Most of the 300-strong audience jammed into The Slug seem neither to know nor care that the man at the end of the room inspired Jimi Hendrix to slow down Hey Joe, co-wrote the classic Morning Dew (since covered by the Grateful Dead, Jeff Beck and more), and sent chills down the spines of the cold war generation with his post-holocaust melodrama, Come Away Melinda.
Rose adjusts his spectacles and launches into Gambling Man, the first of many songs concerning women who have wronged him. His voice, a throaty gargle somewhere between Barry McGuire and Richie Havens, remains intact. Otherwise, he’s older, jowlier and greyer. His features are etched with the lines of a life spent hovering on the edge of major success, but it’s unmistakeably the same face that peered from his mid-60s album covers.
Come Away Melinda crops up early and, despite unwanted feedback, it remains chillingly stark, effective enough to silence the loud-mouthed forty-somethings at the next table. Rose performs with conviction, but much of his charisma comes from disarming between-song banter which undercuts the melancholy of his material. A coughing fit at the end of Melinda allows him to tell of a fan who asked if he had anything new coming up. “I said, ‘Yeah, phlegm.’ and he said ‘Really, where can I get it?’”
He dedicates Going Down In Hollywood, about his days of alcoholism in L.A., to Hugh Grant, then announces a forthcoming collaboration with Nick Cave before starting Morning Dew whose first line attracts a ripple of recognition.

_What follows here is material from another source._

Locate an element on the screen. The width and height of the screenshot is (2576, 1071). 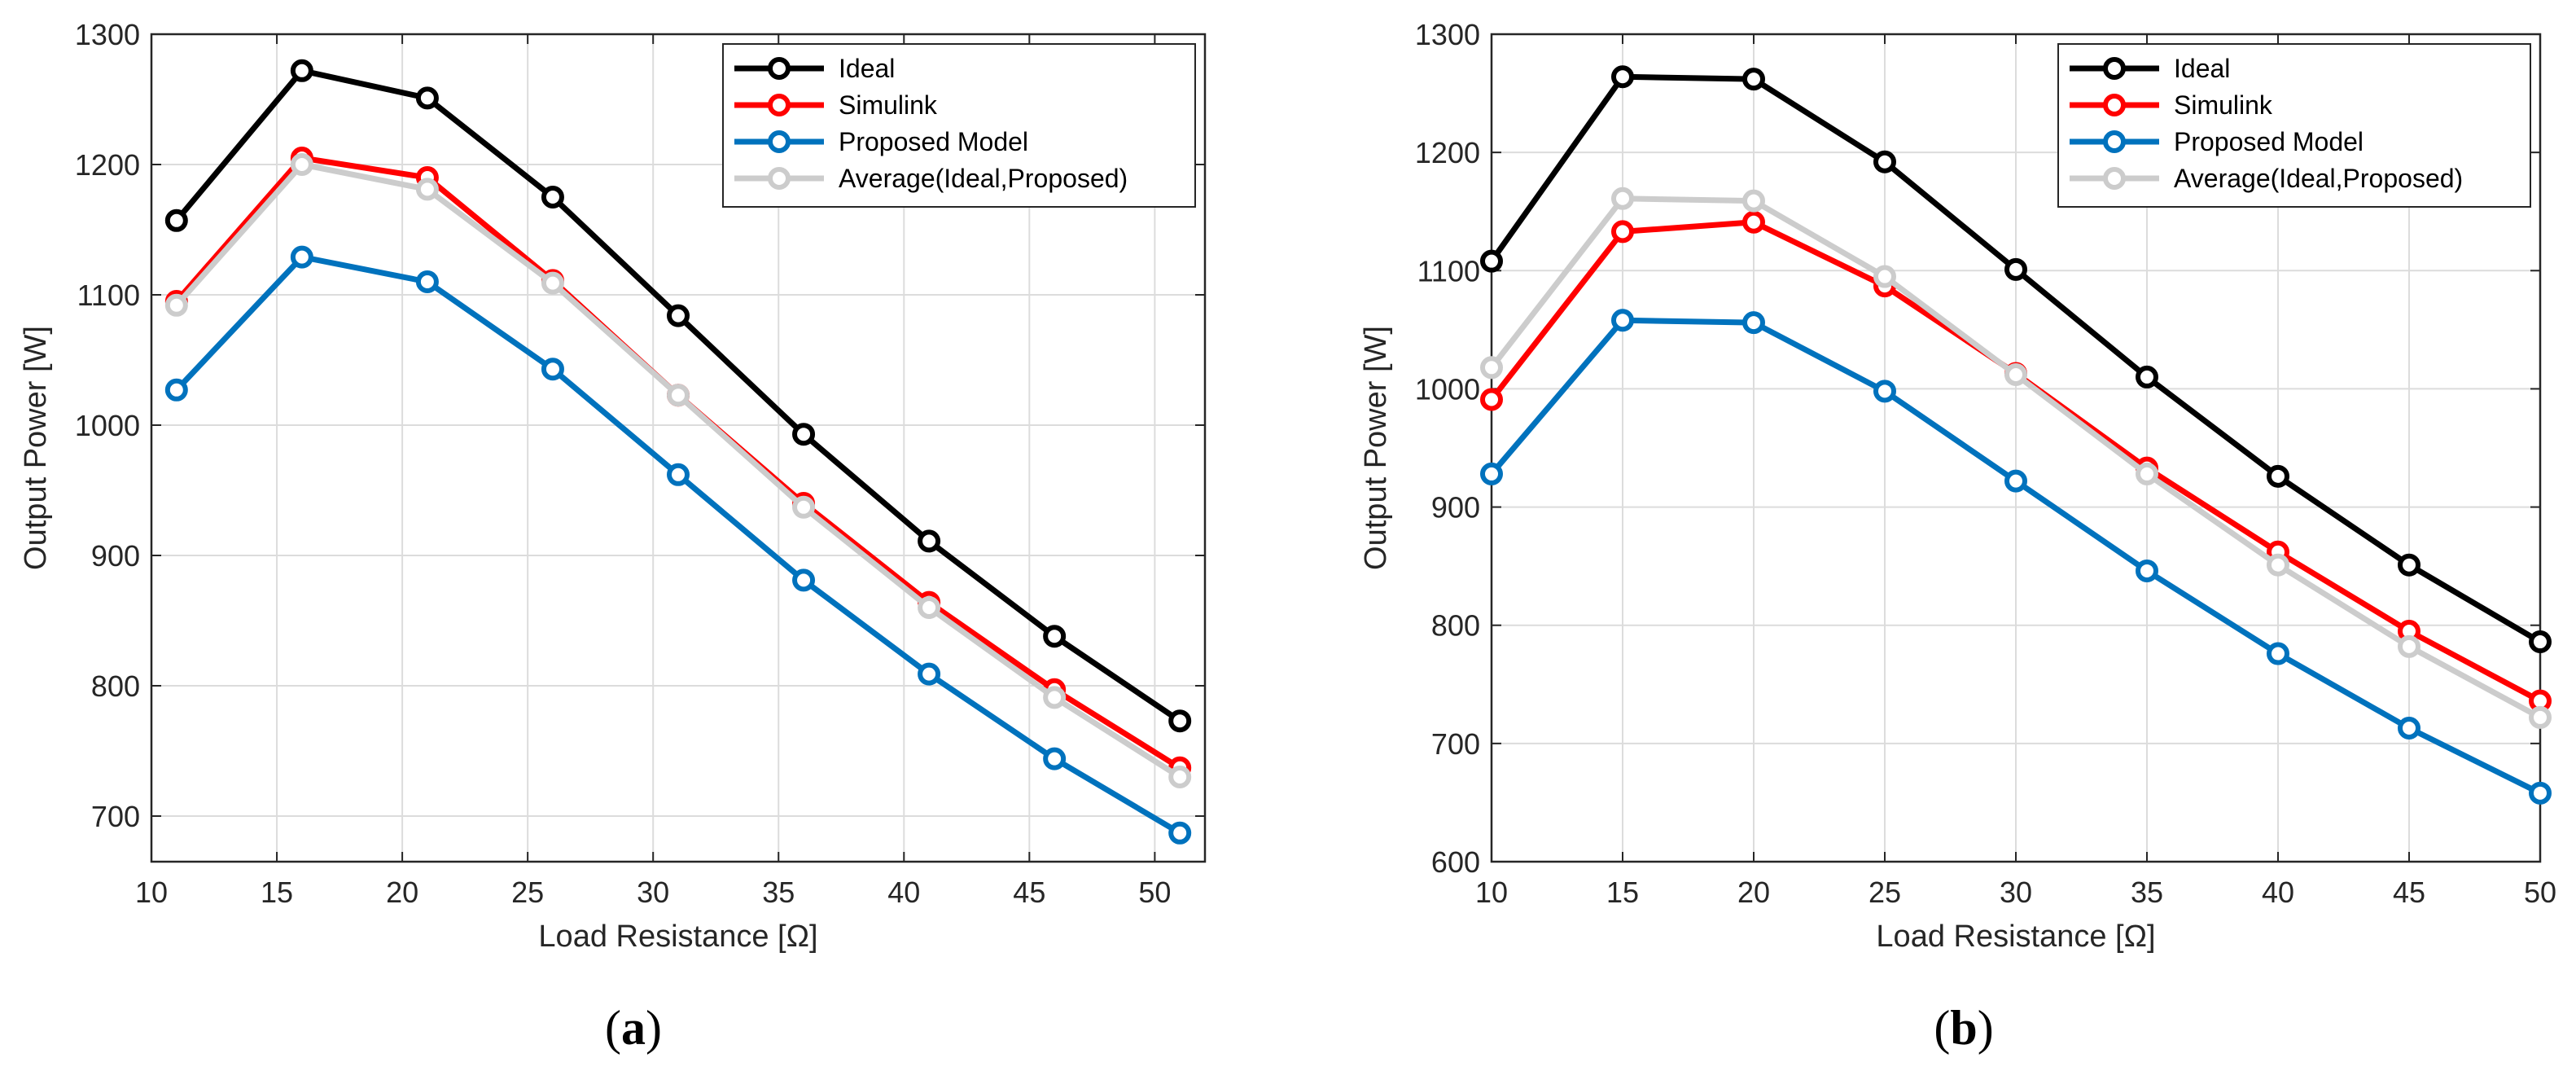
y-tick-label: 1100 is located at coordinates (108, 296).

His dozen or so songs rarely accelerate beyond snail’s pace though, and the serious drinkers of Sheffield need more than this to wrench their attention away from the bottom of the glass. He tries a country standard, Eat Drink And Be Merry, before ending with an atmospheric Hey Joe which is accepted well enough to merit an encore.
“Thanks, this has been a real gas,” he says in tones which suggest he’s thinking of hydrogen sulphide. Like a trouper, he offers up The Beatles’ You’ve Got To Hide Your Love Away and, finally, amid tumultuous applause, cheers and whistles, The Slug And Fiddle is his. Wisely, he doesn’t reappear.